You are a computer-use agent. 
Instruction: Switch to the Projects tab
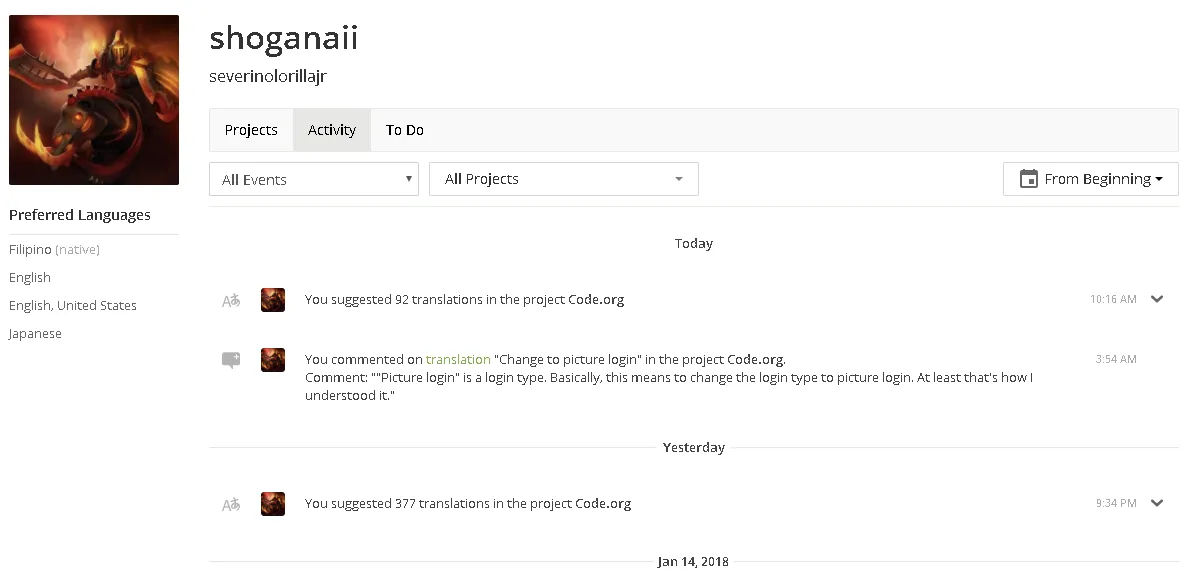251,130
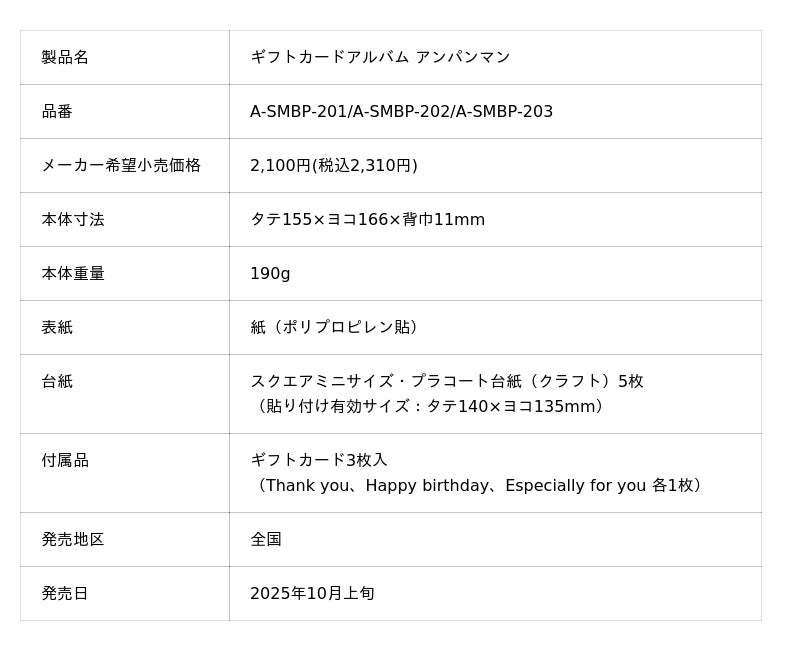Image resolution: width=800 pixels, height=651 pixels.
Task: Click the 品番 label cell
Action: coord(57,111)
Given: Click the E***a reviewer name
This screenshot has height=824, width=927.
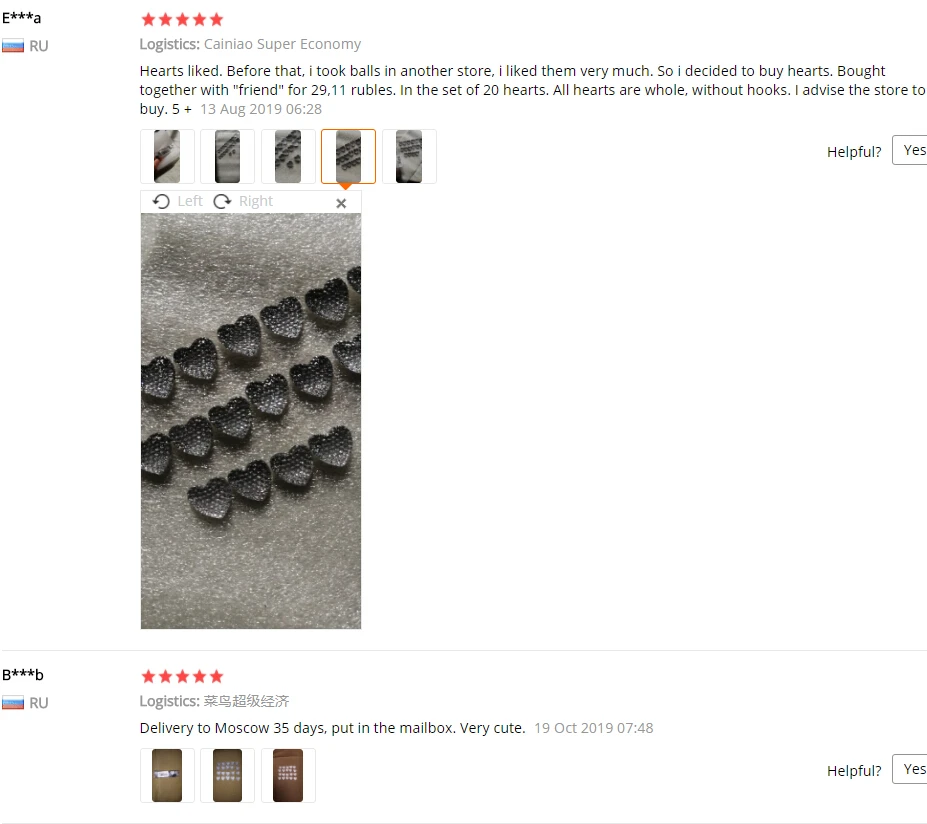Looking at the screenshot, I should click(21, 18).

* * *

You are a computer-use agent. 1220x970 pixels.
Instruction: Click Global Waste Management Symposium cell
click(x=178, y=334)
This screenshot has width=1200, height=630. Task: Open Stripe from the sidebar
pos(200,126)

■ WHAT TO DO
Reproduce every line of the listing above in which the string "computer" appears.

■ SOLUTION
You are a computer-use agent. 
You are a computer-use agent. 1220x970 pixels.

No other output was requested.